腎臓教室 Vol.32

血液透析(HD)・腹膜透析(CAPD)・腎移植
腎不全治療の3つの選択肢の違いと特徴

慢性腎不全の末期になっていよいよ自分の腎臓の働きが落ちたら、 透析か移植が必要となります。施設へ通って週3回治療を行う血液透析(HD)と、自宅で自分の腹膜を使う腹膜透析(CAPD)と腎移植があることはご存知と思いますが、3つの各々の特徴など、2003年2月に紹介したものを再度ご紹介します。

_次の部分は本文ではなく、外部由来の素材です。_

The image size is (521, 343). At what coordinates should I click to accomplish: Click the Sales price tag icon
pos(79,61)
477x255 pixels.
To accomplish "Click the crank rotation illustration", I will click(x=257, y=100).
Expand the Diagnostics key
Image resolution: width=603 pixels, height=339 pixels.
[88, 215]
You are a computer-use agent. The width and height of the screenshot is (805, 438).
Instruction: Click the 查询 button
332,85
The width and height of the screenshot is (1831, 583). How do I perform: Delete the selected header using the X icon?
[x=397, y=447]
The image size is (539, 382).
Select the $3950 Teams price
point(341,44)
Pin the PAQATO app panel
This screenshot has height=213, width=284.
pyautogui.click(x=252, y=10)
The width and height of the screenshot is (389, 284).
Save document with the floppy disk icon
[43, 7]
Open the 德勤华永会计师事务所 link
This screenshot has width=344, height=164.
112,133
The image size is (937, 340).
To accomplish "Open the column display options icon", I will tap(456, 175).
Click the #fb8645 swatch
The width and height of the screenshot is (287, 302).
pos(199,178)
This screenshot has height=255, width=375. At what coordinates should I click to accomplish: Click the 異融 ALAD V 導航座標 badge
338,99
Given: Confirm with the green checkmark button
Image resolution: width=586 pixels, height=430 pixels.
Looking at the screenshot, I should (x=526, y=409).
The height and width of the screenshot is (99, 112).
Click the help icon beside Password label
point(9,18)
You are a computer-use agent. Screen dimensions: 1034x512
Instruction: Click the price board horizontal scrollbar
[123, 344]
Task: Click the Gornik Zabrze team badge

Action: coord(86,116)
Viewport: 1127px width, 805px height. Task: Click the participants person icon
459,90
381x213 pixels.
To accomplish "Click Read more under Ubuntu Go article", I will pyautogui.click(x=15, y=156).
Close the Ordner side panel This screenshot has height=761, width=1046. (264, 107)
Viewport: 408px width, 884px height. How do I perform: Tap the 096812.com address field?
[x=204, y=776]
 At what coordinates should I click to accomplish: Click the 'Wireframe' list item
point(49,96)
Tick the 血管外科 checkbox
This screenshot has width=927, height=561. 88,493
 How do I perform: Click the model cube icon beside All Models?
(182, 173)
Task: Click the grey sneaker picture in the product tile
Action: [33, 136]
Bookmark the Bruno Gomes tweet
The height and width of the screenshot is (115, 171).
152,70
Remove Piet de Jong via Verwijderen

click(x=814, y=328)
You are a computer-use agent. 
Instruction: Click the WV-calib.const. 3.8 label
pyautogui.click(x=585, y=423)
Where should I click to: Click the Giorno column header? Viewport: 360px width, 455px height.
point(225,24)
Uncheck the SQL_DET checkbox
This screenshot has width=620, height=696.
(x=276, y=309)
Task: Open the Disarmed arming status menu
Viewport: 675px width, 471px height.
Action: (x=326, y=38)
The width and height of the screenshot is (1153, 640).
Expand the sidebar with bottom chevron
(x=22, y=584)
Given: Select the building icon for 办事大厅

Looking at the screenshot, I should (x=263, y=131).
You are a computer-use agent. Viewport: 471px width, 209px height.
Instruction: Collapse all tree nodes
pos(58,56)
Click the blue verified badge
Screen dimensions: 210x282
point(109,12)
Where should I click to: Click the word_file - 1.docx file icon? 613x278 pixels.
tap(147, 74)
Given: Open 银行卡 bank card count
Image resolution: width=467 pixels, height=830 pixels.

過日行ったアンケート調査の自由記述欄で、多くの方から3つの治療法の比較を知りたいとのご要望を受けて、太田和夫先生のご了解のもと、時間も経っていますので再録しました。

  HD CAPD 腎移植
特徴は?
体外で装置を用いて血液をきれいにする お腹に液を出し入れして血液をきれいにする 正常に機能する提供者の腎臓を外科手術によって移植する。腎移植には2種類ある
・生体腎移植
家族から2つの腎臓のうち1つをもらう
・献腎移植
亡くなった人の腎臓を提供してもらう

移植に先立ち、多くの検査が必要
透析場所 透析施設 自宅や職場など、どこでも
操作をする人 病院スタッフ あなた自身または家族
通院回数 週3回 月1~2回
透析時間 1回当たり4~5時間(週約12時間) 連続的に毎日4~5回バッグを交換
事前に行うアクセス手術 シャント造設術 カテーテル挿入術
透析時の痛み あり(穿刺時) なし
教育期間 0~4週間 2~3週間
 
体調は? 短時間で透析するため直後はだるい 毎日連続的に透析するためラク 生着すれば透析などのすべての時間的制約から解放される、ただし、免疫抑制剤は一生飲み続ける必要がある。
水分・老廃物の体内移動 大きい 小さい
心・血管系への影響 大きい 小さい
尿量の維持 導入後、急速に減少する 比較的長く継続される
注意すること シャント部の感染 カテーテル周囲や腹腔内の感染
 
食事は? 制限が多い 尿量があれば制限が少ない 制限が少ない
水分 制限あり 制限あり 制限なし
塩分 制限あり 制限あり 制限なし
カリウム(野菜、果物など) 制限あり 制限が少ない 制限なし
リン 制限あり 制限あり 制限なし
糖(ごはん、麺類など) 適切な量をとる 制限あり 適切な量をとる
たんぱく質(肉類、豆腐など) やや少なめにとる やや多めにとる。低栄養に注意!(1日6~8g失う) 適切な量をとる
 
日常生活は? 制限が多い 制限が少ない 制限なし
透析中の活動性 透析中は拘束される バック交換時以外は自由行動 制限なし
旅行・レジャー 透析施設がないところでは困難 制限が少ない 可能
スポーツ 可能 過激なものは避ける 可能
入浴 透析日は避ける 若干不便だが湯船にも入れる 可能
自己管理 日常的に重要 日常的に重要 日常的に重要
社会復帰 不利(時間的な拘束が多い) 有利(生活リズムに合わせた透析が可能) 有利(日常生活の拘束時間がほとんどない)
 
その他 在宅透析という方法もある 機会を用い、夜間治療するAPD療法もある 血液型が異なっても移植できるようになった

移植を希望しても、献腎が少ないため、死体腎移植はなかなか望めない
治療の継続期間 シャントにも寿命がある(低血圧によるシャント閉塞など) 長期例では腹膜機能が低下することもある(被嚢性腹膜硬化症など)
アクセスの交換 人工血管を移植したり、カテーテルを挿入することもある カテーテルを交換することもある

HDでも、今号でご紹介している芳野さんのように、家庭で行う在宅透析も少しずつ増えてきています。またCAPDでも、夜寝ている間だけ行うAPDを選択する方も増えてきました。
またCAPDとHDの併用(保険の点数の関係で今はかなり難しい)も出てきています。

どの治療法を選択するか、ご自分の性格、仕事や家庭環境、体質などを考慮して、主治医とよく相談して、自分にもっともふさわしい治療法を選んでください。